The galaxy studied, which is much smaller than the Milky Way, was found to be growing from the inside out. This means its star formation is accelerating in the outer regions, while the core has already formed a dense collection of older stars. Although this galaxy is only a fraction of the size of our own, it appears surprisingly mature for its age. Sandro Tacchella, co-author of the study from the University of Cambridge, explained, "You expect galaxies to start small as gas clouds collapse under their own gravity, forming dense cores of stars." He compared this early phase of a galaxy’s life to a spinning figure skater, gathering momentum as it pulls in gas from larger distances.

This process has been theorized before but was only confirmed with the capabilities of the James Webb Space Telescope. Previous observations lacked the sensitivity to detect these subtle patterns so early in the universe’s history. William Baker, another study co-author, highlighted how transformative JWST is: "It’s like being able to check your homework." For the first time, astronomers can compare their theoretical models with real data from over 13 billion years ago.

The Mechanism Driving Galaxy Growth in the Early Universe

The researchers used stellar population modeling to study the light emitted by the galaxy at different wavelengths. By examining the balance between younger and older stars, they could estimate both the stellar mass and the rate of star formation. Most striking was the discovery that while the galaxy has a dense core, the majority of star formation is occurring in the outskirts, with the galaxy doubling its stellar mass roughly every 10 million years. In contrast, the Milky Way doubles its mass over a much longer period—around 10 billion years.

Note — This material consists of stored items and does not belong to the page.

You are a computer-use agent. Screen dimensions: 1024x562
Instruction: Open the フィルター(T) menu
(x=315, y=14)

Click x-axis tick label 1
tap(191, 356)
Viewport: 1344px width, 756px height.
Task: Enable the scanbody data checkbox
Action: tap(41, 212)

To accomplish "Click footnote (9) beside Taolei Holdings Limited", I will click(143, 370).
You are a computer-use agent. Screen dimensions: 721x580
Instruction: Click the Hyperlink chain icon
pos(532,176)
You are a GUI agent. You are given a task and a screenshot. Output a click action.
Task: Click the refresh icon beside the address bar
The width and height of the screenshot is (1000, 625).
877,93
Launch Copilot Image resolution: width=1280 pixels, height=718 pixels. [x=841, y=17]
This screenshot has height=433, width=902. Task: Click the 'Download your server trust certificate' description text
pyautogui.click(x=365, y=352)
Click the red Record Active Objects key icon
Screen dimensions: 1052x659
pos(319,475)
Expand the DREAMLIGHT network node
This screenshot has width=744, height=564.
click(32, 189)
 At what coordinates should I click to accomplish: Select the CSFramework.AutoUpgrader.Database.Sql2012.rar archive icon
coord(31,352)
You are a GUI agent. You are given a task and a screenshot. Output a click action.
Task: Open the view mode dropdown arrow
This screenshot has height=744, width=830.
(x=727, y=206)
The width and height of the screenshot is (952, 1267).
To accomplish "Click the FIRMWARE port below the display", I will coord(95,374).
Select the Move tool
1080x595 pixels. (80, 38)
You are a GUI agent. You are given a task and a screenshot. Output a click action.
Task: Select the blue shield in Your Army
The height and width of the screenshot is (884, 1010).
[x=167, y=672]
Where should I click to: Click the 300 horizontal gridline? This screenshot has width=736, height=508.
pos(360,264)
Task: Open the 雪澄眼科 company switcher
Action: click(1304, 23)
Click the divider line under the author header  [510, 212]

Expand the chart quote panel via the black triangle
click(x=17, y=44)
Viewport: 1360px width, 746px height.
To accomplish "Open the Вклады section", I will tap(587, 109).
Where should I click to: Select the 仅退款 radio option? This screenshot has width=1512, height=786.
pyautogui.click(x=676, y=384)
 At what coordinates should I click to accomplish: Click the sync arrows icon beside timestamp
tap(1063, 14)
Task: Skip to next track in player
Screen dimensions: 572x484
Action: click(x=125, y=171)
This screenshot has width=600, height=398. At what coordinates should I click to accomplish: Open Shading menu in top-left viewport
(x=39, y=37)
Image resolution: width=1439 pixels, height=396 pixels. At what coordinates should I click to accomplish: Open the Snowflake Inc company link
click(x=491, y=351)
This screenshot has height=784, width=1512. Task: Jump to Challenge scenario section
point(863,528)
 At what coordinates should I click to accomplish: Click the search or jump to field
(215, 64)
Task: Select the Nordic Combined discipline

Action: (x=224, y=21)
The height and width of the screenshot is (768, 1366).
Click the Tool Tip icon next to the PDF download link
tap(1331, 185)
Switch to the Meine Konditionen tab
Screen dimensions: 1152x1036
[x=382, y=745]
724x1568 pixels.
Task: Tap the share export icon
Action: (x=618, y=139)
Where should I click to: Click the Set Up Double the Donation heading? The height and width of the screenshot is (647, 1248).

Astronomers believe this rapid star formation in the outer regions suggests the galaxy has a rich supply of gas, allowing it to continue expanding. "The density of the core and the rate of star formation indicate this galaxy is thriving with gas," Tacchella noted. This discovery hints at potentially different conditions in the early universe that allowed such rapid development.

Another surprising aspect of the study was the comparison between this early galaxy and massive elliptical galaxies seen today, which are a thousand times more massive but share a similar density in their cores. These findings suggest that star formation mechanisms may have been different in the early universe, or perhaps that galaxies undergo significant transformations over billions of years.

Implications for Galaxy Evolution and Future Research

The discovery of this inside-out growth pattern raises important questions about the evolution of galaxies. Tacchella and his team are now analyzing data from other early galaxies to determine if this pattern is universal or unique to this specific galaxy. "Were all galaxies like this one? Or is this just one particular case?" Tacchella asked. By studying other galaxies across different periods of cosmic history, astronomers hope to reconstruct the full lifecycle of galaxies, from their formation to their present state.

This study is just one example of how the James Webb Space Telescope is revolutionizing our understanding of the universe. By peering into the distant past, JWST is providing astronomers with the data they need to explore how galaxies like the Milky Way grew into the massive structures we observe today. The ability to observe galaxies billions of years ago opens up new avenues of research into the formation of stars, galactic cores, and the accretion of gas that fuels star formation.

Tacchella emphasized the broader impact of these discoveries: "With JWST, we can now probe the first billion years of cosmic history, which opens up all kinds of new questions about how galaxies evolve." The next step for researchers will be to determine whether other galaxies from this early period share the same growth patterns, potentially reshaping our understanding of galactic evolution.